Il a par ailleurs, une phrase très choquante qui explique que l’acte surréaliste par excellence, consiste à descendre dans la foule et à décharger son arme sur la foule. Si on s’arrête à cette phrase, on est forcément choqué, scandalisé, révolté et on voit dans André Breton un apprenti terroriste, mais si on a la patience de lire la phrase suivante : « Qui n’a pas eu, au moins une fois, envie d’en finir de la sorte avec le petit système d’avilissement et de crétinisation en vigueur.. », on comprend qu’il s’agit là d’une image qui renvoie à la vie pure. Pour Breton la vie est tellement extraordinaire, tellement belle, que si on n’a pas, parfois des accès de colère face à la médiocrité dans laquelle nous vivons, c’est que quelque part, on n’a rien compris à l’existence. Breton avait un sens très poétique de l’existence et comme tout poète et tout mystique, il souffrait beaucoup de voir la banalité et la médiocrité avec lesquelles elle était traitée et c’est la raison pour laquelle il a ce cri de révolte.

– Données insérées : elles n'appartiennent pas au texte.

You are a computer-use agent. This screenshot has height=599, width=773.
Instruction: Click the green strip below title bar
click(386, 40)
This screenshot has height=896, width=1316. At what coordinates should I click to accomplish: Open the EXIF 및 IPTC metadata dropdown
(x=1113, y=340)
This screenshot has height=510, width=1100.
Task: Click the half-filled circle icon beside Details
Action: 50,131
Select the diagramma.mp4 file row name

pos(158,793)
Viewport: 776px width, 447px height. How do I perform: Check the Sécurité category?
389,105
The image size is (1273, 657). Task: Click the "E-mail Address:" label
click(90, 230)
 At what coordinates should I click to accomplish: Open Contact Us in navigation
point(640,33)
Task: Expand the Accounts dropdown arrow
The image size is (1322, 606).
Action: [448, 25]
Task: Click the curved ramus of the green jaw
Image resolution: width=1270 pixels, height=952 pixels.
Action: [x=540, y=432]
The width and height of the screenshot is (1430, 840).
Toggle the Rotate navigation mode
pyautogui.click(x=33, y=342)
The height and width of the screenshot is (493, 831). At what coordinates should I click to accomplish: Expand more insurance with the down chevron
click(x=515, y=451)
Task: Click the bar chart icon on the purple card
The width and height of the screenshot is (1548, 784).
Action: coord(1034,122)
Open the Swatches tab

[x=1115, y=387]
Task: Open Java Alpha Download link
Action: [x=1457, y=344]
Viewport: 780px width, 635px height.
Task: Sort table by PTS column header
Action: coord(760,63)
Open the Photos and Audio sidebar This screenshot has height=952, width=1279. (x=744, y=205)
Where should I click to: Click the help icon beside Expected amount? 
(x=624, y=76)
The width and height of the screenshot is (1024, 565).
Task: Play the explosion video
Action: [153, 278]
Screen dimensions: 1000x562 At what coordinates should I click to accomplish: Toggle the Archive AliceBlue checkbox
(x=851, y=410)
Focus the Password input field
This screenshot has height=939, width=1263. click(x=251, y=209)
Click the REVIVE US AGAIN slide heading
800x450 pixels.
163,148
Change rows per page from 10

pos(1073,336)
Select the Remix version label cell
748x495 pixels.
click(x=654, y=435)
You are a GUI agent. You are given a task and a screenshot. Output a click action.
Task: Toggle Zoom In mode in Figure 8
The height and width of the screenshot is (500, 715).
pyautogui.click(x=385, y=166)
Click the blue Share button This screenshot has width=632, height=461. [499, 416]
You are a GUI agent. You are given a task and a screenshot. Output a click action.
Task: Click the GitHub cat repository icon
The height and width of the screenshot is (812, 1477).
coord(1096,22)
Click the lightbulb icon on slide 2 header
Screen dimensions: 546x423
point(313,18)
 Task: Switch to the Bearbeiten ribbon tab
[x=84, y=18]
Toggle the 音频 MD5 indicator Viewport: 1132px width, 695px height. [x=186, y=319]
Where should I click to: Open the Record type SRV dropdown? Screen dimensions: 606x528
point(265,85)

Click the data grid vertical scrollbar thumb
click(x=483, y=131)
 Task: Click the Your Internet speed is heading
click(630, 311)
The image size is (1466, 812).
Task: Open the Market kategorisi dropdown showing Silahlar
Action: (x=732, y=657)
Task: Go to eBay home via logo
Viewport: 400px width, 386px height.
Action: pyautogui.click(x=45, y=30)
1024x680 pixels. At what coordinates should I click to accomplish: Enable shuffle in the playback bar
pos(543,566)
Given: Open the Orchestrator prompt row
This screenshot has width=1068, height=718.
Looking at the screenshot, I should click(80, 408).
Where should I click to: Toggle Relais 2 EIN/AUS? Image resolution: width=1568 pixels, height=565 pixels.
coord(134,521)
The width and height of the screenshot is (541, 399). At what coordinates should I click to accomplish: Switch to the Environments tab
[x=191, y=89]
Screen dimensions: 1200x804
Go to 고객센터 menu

Ce cri est une quête de vie pure, et cette vie pure c’est celle qui est capable justement de dépasser l’opposition entre le haut et le bas, le bien et le mal, la vie et la mort. Breton est en quête d’une vie de feu, d’une vie d’amour, d’une vie de communion et d’une vie en Christ dans la lumière infinie. Il y a là une bonne introduction à ce que peut signifier la notion de résurrection.

Renaissance ou résurrection ?

Si on prend la notion de résurrection de l’extérieur, cela fait penser à certaines rivières qui apparaissent, disparaissent et réapparaissent, on a le sentiment que la résurrection c’est la réapparition de quelqu’un qui est apparu, qui a disparu et qui apparait de nouveau. Si on considère les choses de l’extérieur, on commet l’erreur qui consiste à penser la résurrection comme une renaissance.

Il y a un phénomène historique important, c’est la réapparition dans le monde occidental des humanités grecques et latines, c’est la tentation de rependre l’idéal de l’homme grec et romain et donc de s’intéresser à la vie de la citée, au développement de l’économie, de la politique, des arts et de la culture, c’est la réapparition d’une vie laïque ou religieuse après le christianisme. Il y avait le génie grec avec la civilisation et la culture, le génie romain avec le droit, la conquête, l’empire, le développement économique, politique et culturel ainsi que le développement du monde.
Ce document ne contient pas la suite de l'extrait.